■ EXTRACT TO READ:
News | March 18, 2015

Mitral Valve, Surgical Ablation Combination Frees Patients of Atrial Fibrillation

Study results show no significant increase in mortality, adverse cardiac events or hospitalizations

CTSN, atrial fibrillation, surgical ablation, mitral valve surgery

March 18, 2015 — New study results from The Cardiothoracic Surgical Trials Network (CTSN) show the addition of surgical ablation during mitral valve surgery reduces the occurrence of atrial fibrillation in patients.

The findings — presented March 16 at the American College of Cardiology 64th Annual Scientific Sessions in San Diego and published simultaneously in the New England Journal of Medicine (NEJM) — show a significant amount of patients were free from atrial fibrillation after one year when they received an additional surgical ablation procedure instead of mitral valve surgery alone. Also, the study showed no significant increase in mortality, adverse cardiac events or hospitalizations by adding a surgical ablation procedure to disrupt chaotic electrical signals from atrial fibrillation, which can cause abnormal heart rhythms.

■ PARTS OF THE EXERCISE:
**a.** In the news article on surgical ablation, where were the CTSN findings presented?
**b.** Rewrite the paragraph of the news article on surgical ablation that begins "The findings — presented March 16" as a short bulleted list that keeps its main facts.

Stored entries:
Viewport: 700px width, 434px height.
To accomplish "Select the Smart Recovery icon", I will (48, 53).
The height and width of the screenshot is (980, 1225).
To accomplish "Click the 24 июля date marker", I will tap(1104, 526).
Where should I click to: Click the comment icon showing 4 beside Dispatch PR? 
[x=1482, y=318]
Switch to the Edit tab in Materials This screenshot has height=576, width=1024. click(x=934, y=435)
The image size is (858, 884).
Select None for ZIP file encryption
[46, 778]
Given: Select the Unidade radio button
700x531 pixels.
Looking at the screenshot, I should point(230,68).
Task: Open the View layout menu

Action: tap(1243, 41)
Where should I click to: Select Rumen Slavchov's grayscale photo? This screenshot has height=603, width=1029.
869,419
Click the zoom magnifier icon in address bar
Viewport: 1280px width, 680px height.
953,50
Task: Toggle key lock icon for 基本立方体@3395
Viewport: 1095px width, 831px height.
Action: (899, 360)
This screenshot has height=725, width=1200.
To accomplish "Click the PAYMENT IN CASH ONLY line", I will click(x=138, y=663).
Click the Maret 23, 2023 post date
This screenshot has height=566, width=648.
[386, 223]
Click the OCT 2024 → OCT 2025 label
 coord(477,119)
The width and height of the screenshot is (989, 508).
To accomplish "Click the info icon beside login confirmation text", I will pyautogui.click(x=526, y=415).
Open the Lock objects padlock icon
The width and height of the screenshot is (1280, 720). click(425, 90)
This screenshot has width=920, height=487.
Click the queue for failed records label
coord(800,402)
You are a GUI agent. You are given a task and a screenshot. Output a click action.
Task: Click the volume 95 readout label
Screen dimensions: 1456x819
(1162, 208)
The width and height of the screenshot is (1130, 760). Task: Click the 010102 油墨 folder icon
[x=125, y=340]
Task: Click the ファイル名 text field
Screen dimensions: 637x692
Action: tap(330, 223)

■ SOLVED TASKS:
**a.** At the American College of Cardiology 64th Annual Scientific Sessions in San Diego.

**b.**
- Presented March 16 at the American College of Cardiology 64th Annual Scientific Sessions in San Diego and published at the same time in the New England Journal of Medicine.
- After one year, a significant amount of patients who had surgical ablation added to mitral valve surgery were free from atrial fibrillation, compared with mitral valve surgery alone.
- Adding the ablation, which disrupts the chaotic electrical signals of atrial fibrillation that can cause abnormal heart rhythms, brought no significant increase in mortality, adverse cardiac events or hospitalizations.